The state can have no stability unless founded on religion, and no security where the people do not in their faith and love place the church above the state. The church does not hold from the state nor depend upon it; and where the Catholic people so believe and love and obey the church for her own sake as the kingdom of God on earth, Cæsar can do them no harm, and persecutions are to be received with joy, and with sorrow only for the persecutors. If the Catholic nations of Europe still retain the seed of faith in their bosom, the afflictions they now suffer will cause it to germinate, spring up, blossom, and bear fruit a hundred-fold.

HOME POLITICS.

[From Brownson's Quarterly Review for October, 1875.]

POLITICS abroad present little that is encouraging to the statesman or the Christian. Cæsarism and liberalism, or, perhaps, we should write, cæsarism and communism, have formed, by natural affinity, a league offensive and defensive against civil and religious liberty, the family and property, the rights of God and society, and are chiefly engaged in a sacrilegious war on the pope, the divinely appointed guardian of all rights, the rights of conscience, of the family, of nations and individuals, of sovereigns and of subjects. They are doing incalculable evil to society and the souls of men, but they will fail in their purpose and be shamefully defeated in the end, for the Lord God omnipotent reigneth. Yet we seem to have fallen on those times predicted in the New Testament, that, "except those days be shortened, no flesh can be saved."

At home things appear, at least, to be about as bad as they can be. No doubt the journals, whose mission it is to create a sensation whenever possible, exaggerate the corruption of public men, and paint the political and financial delinquencies of the day in the blackest colors possible; and no wise man believes that things are, from a worldly point of view, half so bad as represented: not all the representatives of the people are peculators, rogues, and swindlers, nor are the people universally venal. We believe there are some honest officials, and some people in the country who are not corrupt or easily corruptible. We do not believe President Grant is a positively bad man: he certainly has the virtue of standing by his friends; but unhappily his friends, when not notoriously incompetent, are for the most part rogues, swindlers, thieves, or blackguards.
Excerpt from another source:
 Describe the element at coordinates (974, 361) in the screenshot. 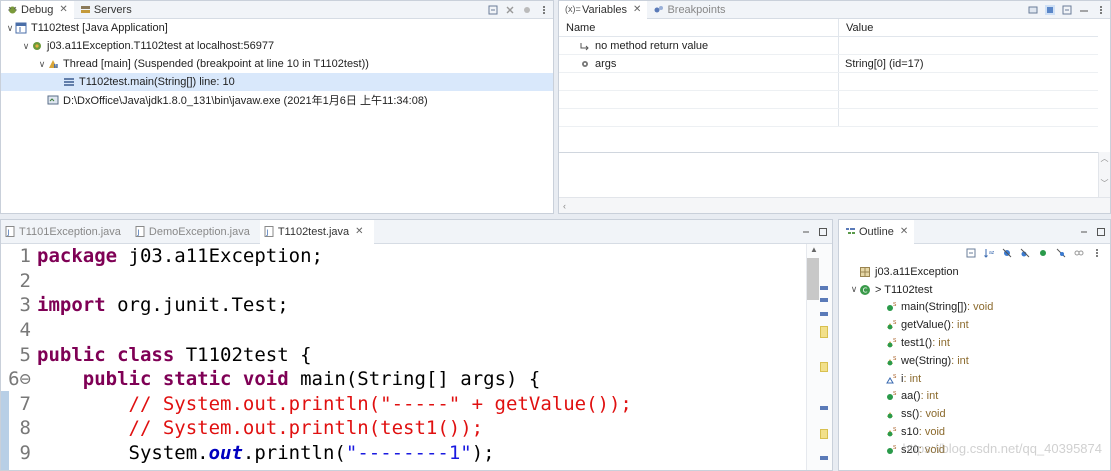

His great fault is that he lacks a high moral sense, genuine public spirit, and that he looks upon himself as simply detailed to perform certain duties as president. Yet we think it not unlikely that his successor will render his administration respectable, and cause it to be regretted, as Harrison's and Tyler's adminis tration made Van Buren's administration respectable, as Frank Pierce's administration made the Taylor-Fillmore administration respectable; and so on down to the present.